Sex work positions me at times without a boss, with a schedule I dictate based off of my needs, with more money than I thought I could ever amass, with hours that feel like my own, unmanaged.
The tricking hour is every hour. It is when I walk to some businessman’s hotel room with the sun looming over the casino and palm trees after a ten hour shift at the strip club. It is at four in the afternoon as I meet my regular while he escapes his contracting job. It’s whenever the doctor hits me up for a video chat in between his shifts. It is the hour when things slow down, and we get more intimate than we believe ourselves physically or mentally capable. We encounter one another in the negative space of capitalism’s schedule, the margins of standard time. The vulnerabilities of the world become heightened: the vomit washing away on Bourbon street, the desires hidden from your partner, my aching body nude and only as anonymous as the client is sane.

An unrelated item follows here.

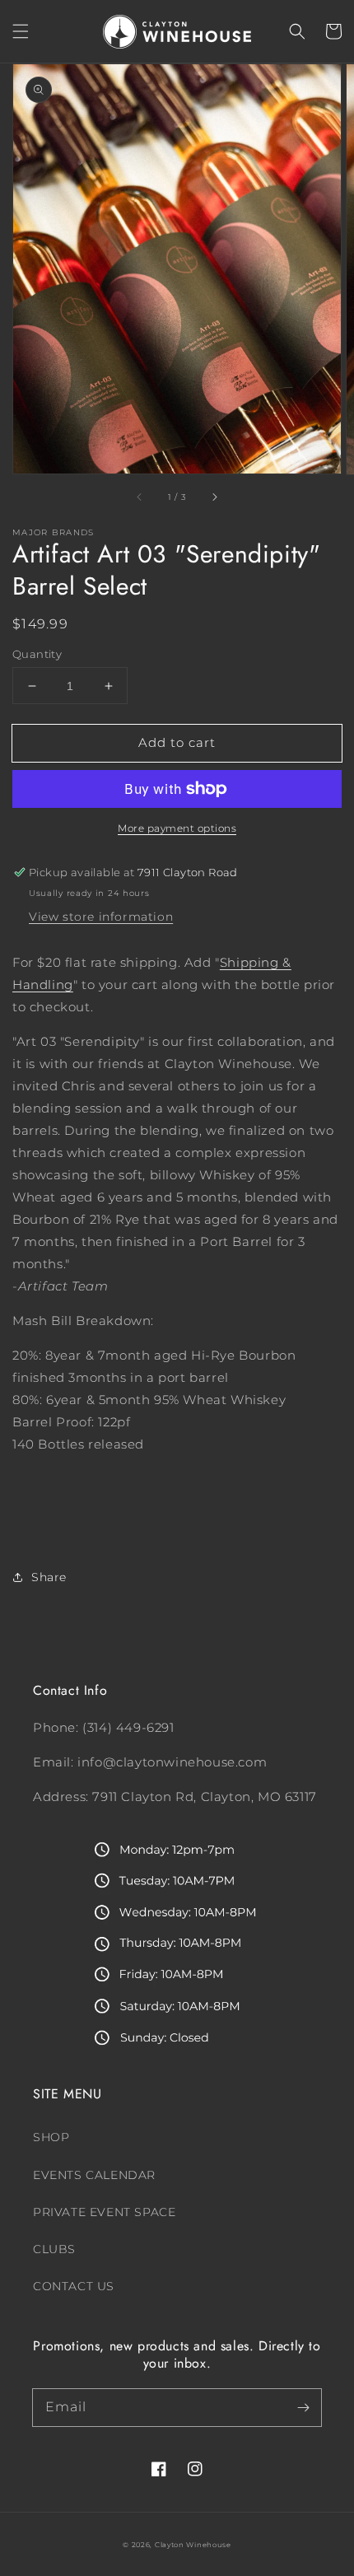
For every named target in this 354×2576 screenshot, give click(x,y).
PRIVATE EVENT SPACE (104, 2212)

The way to help sex workers is to decriminalize the work responsible for releasing the tension of this brutal society which imprisons and murders our most prolific providers. Leave us alone. Sex work is at once a refusal and what is always there when the world refuses us. In an essay entitled “No” Anne Boyer writes, “a refusalist poet’s ‘against’ is an agile and capacious ‘for.’” The meaning, sound, and rhythm of my work simultaneously pulls me deep into my body while heightening my consciousness in an outward vigilance. I go back for the money, I stay in the life when options fall short. I am a whore because it aligns with my desire to refuse and reorder the world.

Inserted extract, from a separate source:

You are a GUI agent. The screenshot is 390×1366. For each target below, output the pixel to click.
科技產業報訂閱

I am the glitter that distracts from the mold, the double-sided tape holding together the nuclear family, an emotional laborer with whom you have no shared investment other than the joy of sex and not being caught. Some days I am the last stripper to leave the club into the blaring sun and heavy air, crying with the roaring loneliness of the entire world. It is no longer the night before and it is absolutely not the next day. I feel purposeful in the work I have done; I feel right to have been paid; I question the dignity of a labor which is hidden away until strategic for city officials to shut it down. I fall asleep in my bed and am awoken, some hours later, by messages from friends, from clients, from lovers.